_What you need to do_:
Count the lines in the items below that contain the string "pixels". Reply with the number only.

_Records for this exercise_:
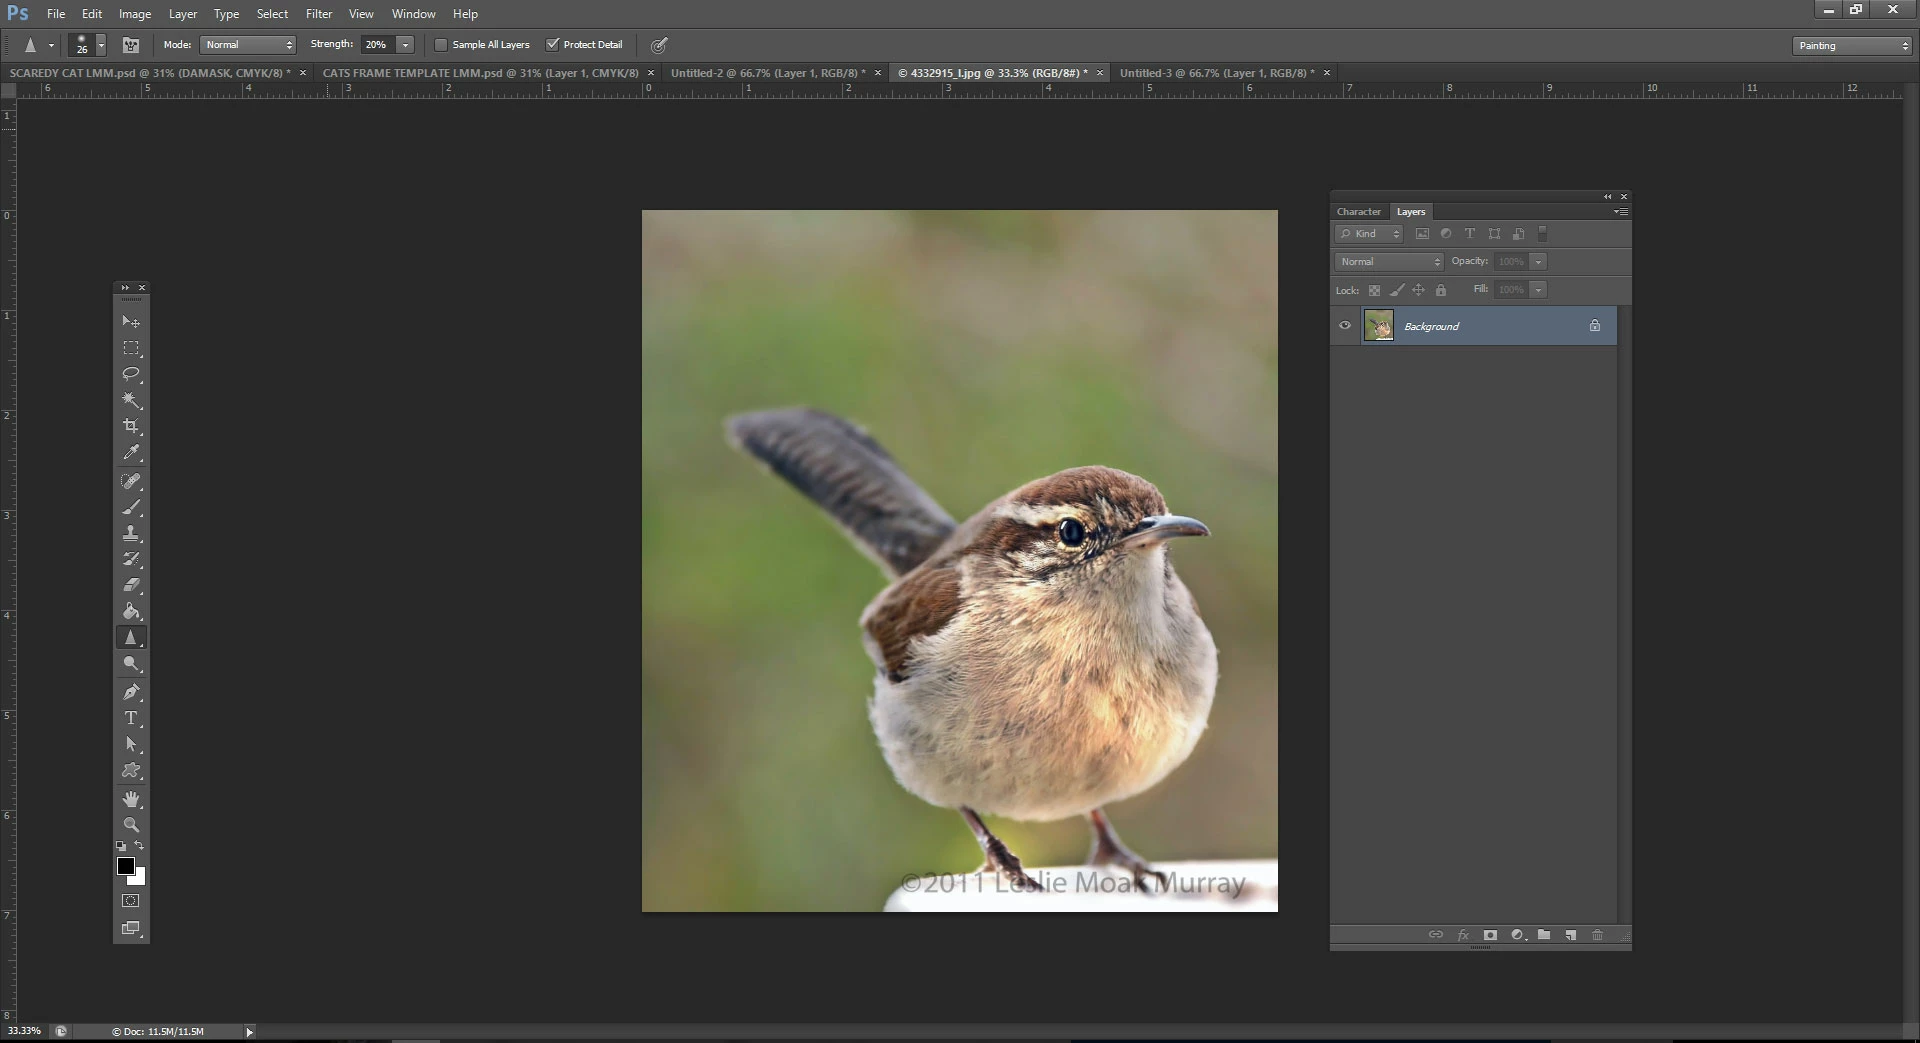Select the Zoom tool in toolbox
1920x1043 pixels.
pos(131,825)
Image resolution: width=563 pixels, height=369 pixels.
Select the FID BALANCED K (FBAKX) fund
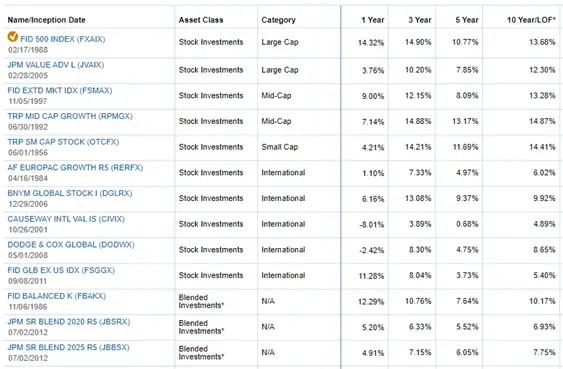57,296
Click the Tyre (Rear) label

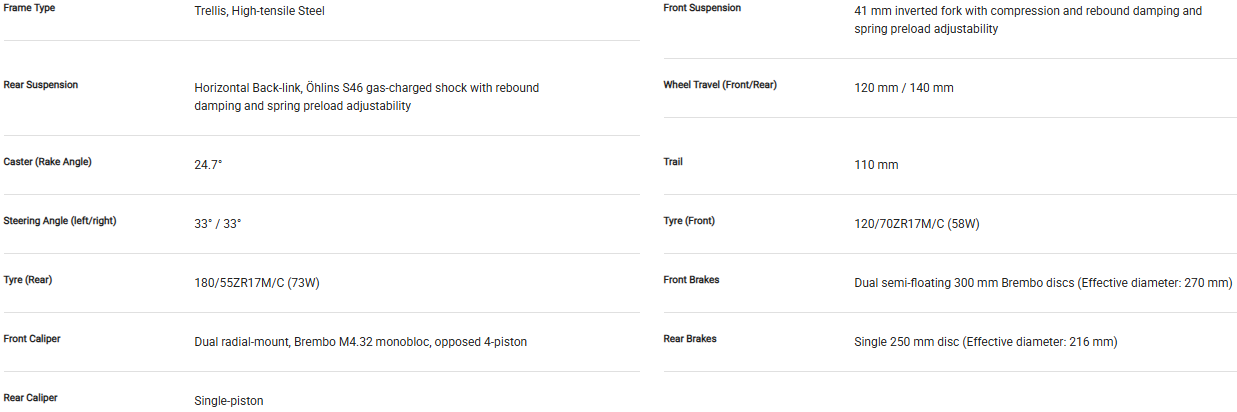coord(28,280)
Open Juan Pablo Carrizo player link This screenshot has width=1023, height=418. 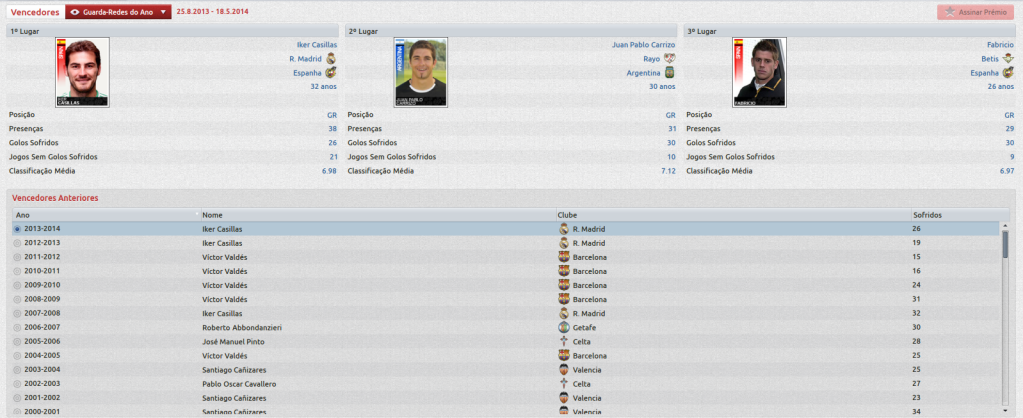(643, 45)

_Problem solution_:
2